If I recall correctly, Galadriel is described at one point as the greatest of the Noldor save Fëanor alone. (This was in the context of his asking her for a single strand of her hair, which she denied him, so that they were _unfriends forever_; hence the shock of the Elves when Gimli named a single strand of Galadriel’s hair as his desire at the Nine Walker’s departure from Lórien.) Galadriel is extraordinarily powerful, even for a Noldo; however, she is not a war-leader, and the whole purpose of the Noldor’s coming to Middle-earth was to wage war upon Morgoth, at least for everyone but Galadriel. Her purpose was, perhaps*, more because she wanted a kingdom or realm of her own. She went to Eregion with Celebrimbor, the chief and perhaps only surviving descendent of Fëanor in Arda, but Celebrimbor and the Mírdain (Elven-smiths) cast her out after Annatar, Sauron in disguise, cozened them with his gifts of knowledge that he truly possessed, but misused to their ruin. Galadriel together with Celeborn eventually ruled Lothlórien, but that eventually ended with the destruction of the Ruling Ring. 

All that said, I think the answer to the question, _Why did Galadriel not rule as High Queen of the Noldor?_ is that she was not a warrior. The Númenóreans changed their law of succession from agnatic primogeniture (succession by the eldest male descendent) to simple primogeniture (succession by the descendent) only after six long generations of peace lasting more than 900 years. Their reasoning was that they were unlikely to be attacked in a way that drew their sovereign into battle. (I think there is reasonable evidence that Tar-Telperiën, the second Ruling Queen, made her nephew Minastir co-regent with her in order that he could prepare the Númenóreans for their war in alliance with the Eldar against Sauron: he served as the warrior-king and rightly received credit for sending the expedition to Middle-earth, while Telperiën continue to rule as the senior sovereign. In Gondor, this arrangement between Narmacil I and his nephew Minalcar, who later ruled as Romendacil II, saw Minalcar bear the title _Karma-kundo_, or “Guardian of the Helm”.) 

As for Elrond, the situation is a little different. He was not technically a Noldo, but a Sinda. It’s easier to understand if we first examine this from the perspective of his brother, Elros. Both of the brothers were Half-elves.

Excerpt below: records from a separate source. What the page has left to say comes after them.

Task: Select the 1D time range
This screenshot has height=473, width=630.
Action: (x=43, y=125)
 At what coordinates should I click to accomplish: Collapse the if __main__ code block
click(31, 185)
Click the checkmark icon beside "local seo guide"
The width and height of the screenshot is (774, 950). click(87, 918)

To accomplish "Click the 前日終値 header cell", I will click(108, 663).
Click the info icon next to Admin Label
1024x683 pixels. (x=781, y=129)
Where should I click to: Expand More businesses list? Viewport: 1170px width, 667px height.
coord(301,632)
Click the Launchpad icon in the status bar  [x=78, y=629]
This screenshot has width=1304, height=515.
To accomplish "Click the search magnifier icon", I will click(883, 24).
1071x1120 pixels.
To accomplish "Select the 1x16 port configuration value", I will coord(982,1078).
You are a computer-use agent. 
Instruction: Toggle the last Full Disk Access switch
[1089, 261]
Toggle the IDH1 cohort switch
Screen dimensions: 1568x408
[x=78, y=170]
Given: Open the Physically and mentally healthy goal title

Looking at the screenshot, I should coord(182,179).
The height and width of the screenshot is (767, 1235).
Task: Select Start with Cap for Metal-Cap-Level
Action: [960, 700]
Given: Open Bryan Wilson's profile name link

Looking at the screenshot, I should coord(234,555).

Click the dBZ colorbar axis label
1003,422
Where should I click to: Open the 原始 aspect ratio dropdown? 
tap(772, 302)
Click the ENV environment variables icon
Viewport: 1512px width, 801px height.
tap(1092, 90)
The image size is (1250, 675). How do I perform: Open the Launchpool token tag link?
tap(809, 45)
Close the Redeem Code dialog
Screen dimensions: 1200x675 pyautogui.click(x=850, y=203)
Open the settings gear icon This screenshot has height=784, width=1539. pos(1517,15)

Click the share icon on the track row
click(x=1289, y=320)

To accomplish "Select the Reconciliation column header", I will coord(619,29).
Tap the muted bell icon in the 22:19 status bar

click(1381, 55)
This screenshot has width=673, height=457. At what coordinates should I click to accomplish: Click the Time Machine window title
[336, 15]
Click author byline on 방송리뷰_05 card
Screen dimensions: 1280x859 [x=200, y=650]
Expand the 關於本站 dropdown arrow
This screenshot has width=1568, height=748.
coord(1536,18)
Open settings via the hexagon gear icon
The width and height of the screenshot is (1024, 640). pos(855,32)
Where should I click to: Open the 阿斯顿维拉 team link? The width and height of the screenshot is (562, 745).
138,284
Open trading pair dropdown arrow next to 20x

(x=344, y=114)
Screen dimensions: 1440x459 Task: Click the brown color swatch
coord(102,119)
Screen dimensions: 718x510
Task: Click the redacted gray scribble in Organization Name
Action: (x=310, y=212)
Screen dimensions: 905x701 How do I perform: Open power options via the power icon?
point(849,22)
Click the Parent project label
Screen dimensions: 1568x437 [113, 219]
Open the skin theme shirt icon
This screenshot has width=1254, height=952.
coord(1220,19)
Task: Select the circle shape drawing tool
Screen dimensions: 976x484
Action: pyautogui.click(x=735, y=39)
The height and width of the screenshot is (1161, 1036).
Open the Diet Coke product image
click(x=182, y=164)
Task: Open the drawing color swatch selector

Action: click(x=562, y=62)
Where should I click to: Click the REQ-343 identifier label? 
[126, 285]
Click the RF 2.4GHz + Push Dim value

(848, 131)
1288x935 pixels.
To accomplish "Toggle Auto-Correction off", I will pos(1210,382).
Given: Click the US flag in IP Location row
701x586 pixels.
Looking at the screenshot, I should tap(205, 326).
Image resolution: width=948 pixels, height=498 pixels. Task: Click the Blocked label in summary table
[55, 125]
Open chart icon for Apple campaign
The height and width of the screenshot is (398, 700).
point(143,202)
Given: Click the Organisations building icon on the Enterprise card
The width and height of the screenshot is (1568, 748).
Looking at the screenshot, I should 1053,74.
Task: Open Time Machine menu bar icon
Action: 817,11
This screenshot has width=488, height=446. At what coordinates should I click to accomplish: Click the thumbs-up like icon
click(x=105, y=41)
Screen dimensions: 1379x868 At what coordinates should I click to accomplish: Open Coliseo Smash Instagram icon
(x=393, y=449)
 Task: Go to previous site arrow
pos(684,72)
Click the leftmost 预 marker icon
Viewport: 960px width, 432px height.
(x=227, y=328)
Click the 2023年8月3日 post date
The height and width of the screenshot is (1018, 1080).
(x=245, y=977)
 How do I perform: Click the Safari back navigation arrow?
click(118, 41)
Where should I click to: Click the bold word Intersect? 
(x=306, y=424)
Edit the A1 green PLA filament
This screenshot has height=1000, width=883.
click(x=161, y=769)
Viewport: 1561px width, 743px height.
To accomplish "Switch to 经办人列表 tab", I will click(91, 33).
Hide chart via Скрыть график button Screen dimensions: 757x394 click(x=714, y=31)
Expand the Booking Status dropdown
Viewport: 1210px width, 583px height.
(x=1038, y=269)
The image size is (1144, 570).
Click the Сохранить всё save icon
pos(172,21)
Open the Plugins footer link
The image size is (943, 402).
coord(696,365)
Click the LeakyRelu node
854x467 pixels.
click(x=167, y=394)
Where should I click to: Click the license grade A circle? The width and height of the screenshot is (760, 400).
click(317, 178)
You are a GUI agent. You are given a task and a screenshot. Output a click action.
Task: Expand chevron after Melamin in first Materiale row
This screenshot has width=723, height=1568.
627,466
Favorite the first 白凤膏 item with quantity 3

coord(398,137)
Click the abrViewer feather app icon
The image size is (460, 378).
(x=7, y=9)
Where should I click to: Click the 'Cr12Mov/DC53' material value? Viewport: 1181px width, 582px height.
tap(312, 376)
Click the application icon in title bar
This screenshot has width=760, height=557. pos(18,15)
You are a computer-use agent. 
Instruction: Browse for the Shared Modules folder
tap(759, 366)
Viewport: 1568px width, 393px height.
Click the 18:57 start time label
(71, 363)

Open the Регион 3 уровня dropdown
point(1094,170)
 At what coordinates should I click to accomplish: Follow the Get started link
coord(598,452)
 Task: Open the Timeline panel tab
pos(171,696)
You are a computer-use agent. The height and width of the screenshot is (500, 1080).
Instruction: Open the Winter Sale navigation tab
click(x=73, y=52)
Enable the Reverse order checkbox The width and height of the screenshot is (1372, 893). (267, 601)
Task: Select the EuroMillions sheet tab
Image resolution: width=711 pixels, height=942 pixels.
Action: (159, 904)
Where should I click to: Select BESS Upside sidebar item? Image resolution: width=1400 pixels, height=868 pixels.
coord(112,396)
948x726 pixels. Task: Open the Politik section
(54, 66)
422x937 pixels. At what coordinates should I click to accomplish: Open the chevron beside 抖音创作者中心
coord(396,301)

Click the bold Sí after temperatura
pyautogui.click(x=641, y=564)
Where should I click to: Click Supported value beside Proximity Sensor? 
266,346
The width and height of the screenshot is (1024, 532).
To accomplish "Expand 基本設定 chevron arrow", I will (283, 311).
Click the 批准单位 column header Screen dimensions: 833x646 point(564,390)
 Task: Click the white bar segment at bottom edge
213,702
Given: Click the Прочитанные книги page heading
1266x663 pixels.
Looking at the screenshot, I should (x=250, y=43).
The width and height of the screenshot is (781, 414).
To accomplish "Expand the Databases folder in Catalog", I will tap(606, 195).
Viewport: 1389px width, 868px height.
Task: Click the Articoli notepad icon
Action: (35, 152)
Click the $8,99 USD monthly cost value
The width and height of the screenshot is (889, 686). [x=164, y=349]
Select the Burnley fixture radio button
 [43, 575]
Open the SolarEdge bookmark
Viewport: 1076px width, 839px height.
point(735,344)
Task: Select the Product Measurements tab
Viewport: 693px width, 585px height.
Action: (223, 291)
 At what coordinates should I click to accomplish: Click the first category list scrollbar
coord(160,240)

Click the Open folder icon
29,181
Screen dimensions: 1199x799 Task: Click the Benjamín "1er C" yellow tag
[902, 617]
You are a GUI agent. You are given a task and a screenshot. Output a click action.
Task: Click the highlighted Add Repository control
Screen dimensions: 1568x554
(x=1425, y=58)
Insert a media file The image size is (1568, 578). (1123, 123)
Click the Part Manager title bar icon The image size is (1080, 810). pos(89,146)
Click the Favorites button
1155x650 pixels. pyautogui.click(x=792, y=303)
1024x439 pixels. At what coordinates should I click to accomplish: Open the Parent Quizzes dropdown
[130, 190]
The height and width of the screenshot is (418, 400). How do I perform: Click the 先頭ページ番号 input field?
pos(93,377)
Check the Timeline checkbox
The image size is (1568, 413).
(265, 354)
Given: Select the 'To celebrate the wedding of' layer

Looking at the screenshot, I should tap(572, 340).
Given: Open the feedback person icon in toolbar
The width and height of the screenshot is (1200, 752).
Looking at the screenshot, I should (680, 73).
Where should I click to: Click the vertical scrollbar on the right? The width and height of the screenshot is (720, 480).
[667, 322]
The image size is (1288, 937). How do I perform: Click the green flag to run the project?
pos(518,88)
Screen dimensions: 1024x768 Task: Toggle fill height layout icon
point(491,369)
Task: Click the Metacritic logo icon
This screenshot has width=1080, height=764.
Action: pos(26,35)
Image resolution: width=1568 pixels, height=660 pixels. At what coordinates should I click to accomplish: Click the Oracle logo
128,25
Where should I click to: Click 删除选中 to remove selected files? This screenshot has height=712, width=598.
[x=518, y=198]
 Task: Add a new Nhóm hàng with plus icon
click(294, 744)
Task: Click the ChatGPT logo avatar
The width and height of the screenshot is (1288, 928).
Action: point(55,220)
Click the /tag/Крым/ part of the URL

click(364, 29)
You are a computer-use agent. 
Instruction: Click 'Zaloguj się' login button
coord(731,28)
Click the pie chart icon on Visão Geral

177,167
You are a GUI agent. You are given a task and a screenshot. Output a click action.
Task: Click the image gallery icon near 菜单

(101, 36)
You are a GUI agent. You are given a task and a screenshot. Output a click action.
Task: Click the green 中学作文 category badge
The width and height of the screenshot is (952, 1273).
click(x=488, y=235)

Choosing to be mortal, Elros was counted as a Man, and was accounted the Chieftain of the Third House of the Edain, which he inherited from his father Eärendil, who inherited it from his father Tuor, who inherited it from his uncle Húrin after his cousin Túrin Turambar, Húrin’s son, died without issue. Note that Túrin never claimed to hold that position, Húrin held it while long a prisoner of Morgoth, but Tuor, apparently, was recognized as the leader of the Men of the Mouths of Sirion, along with Elwing, the granddaughter of Lúthien and Beren (last chieftain of the First House), whom Eärendil later married, uniting those two Houses of Men into one line; and since the Second House, which was nearly annihilated, chose its Haldad or chieftain from among the kindred of the leading family, their survivors were also free to follow Eärendil and later Elros, since they were (apparently) the only survivors of that clan of the tribe. Finally, the Kings of Númenor never actually referred to themselves as the “House of Elros”, but rather as the “House of _Eärendil_”, harkening back to the position of their forefather as, first and foremost, leader of the Third House of the Edain, or at least what was left of it. Note that the position need not have been _claimed_: Elros was _de facto_ chieftain of the Third and First Houses _by right_, by birth, and no doubt by accomplishments. 

What then of Elrond? As Elros was counted among Men, so Elrond was counted among Elves. His mother Elwing was a Sinda of Doriath, daughter of the second and last recognized King of Doriath and High King of the Sindar, Dior _Eluchíl_ or “Elu’s Heir”. His father Eärendil was descended of Turgon, reckoned High King of the Noldor, but through his grandmother, Idril. _Technically_ his patrilineal line marked him as a Man, but since as a Half-elf he’d chosen to be counted among the Elves, Elrond was one of the Sindar because that’s what his mother was†, and he had chosen his Elven heritage.

Elrond never accounted himself equal to Gil-galad, the last High King of the Noldor in Middle-earth, though both of them were born in Middle-earth; instead he served as Gil-galad’s herald and trouble-shooter, sent by the king to Eregion to bolster its defense against Sauron in the War of the Elves and Sauron, leading the survivors of that realm to safe refuge in the Misty Mountains when Eregion was overrun and destroyed. There Elrond remained, ruler of his own little sovereignty for over 4700 years. 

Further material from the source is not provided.